Pesticides don’t naturally grow in kale. They arrive on the kale in the grocery store because the crop was sprayed in the field (likely multiple times). Nobody likes to knowingly share their meal with insects, and kale is a crop that doesn’t offer a way to hide any nibbling evidence. You buy the whole leaf, and any chew-holes would be noticeable.
In our current fetish for perfect looking fruits and vegetables, such blemishes as bug chews here or there are unacceptable. But not all bugs only take a nibble—some can wipe out an entire crop at alarming speeds. This is most likely to happen when growing only one crop on large acreage.
Imagine, kale hits the boom as the new super food because of all its innate goodness by being a member of the broccoli family. Suddenly, there is a larger market for kale. Growers respond by planting large fields of kale…and nothing but kale. It makes harvesting and mechanical tilling easier. All is well until a pest finds out that now there’s this big festival of kale growing next door, which is that particular bug’s favorite thing to eat.

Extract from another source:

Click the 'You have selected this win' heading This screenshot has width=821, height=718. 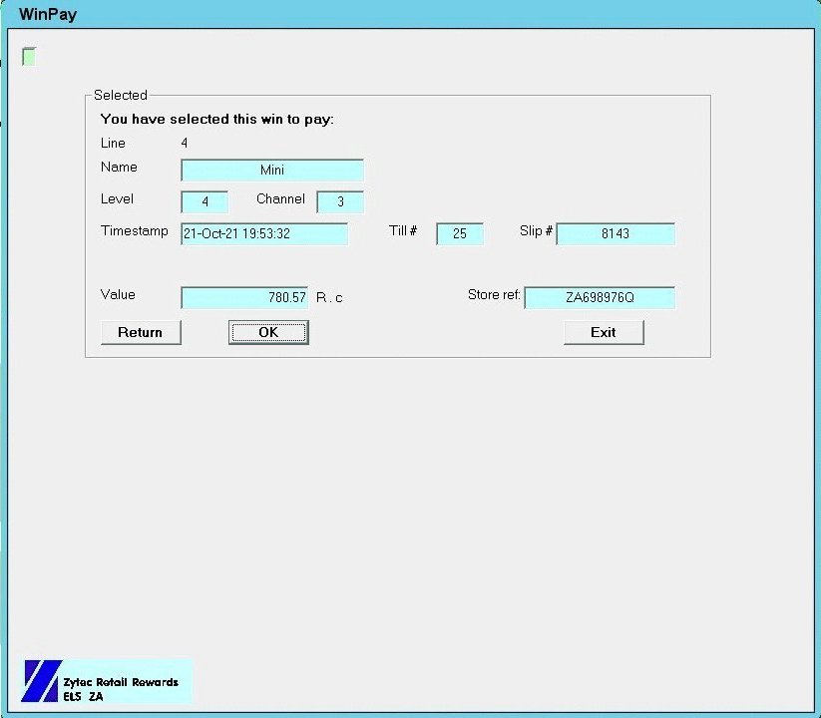[x=216, y=119]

It eats voraciously, multiplying at numbers that put rabbits to shame, and soon the field is so infested that the crop is lost. Only gnawed-on stems remain of once flourishing plants. Or…at least they looked like they were flourishing on the outside. Insects are particularly adept at noticing which plants are struggling (reading the UV light they emit) and attacking weak plants first. Plants living in a mono-cropped system (which is the name for growing just one type of plant) are much more likely to give off these distress signals.
So what’s the solution to this munching bug invasion? Chemicals, and plenty of them because more eggs will be hatching soon and the war continues in a never-ending cycle of band-aid fixes to epic management problems.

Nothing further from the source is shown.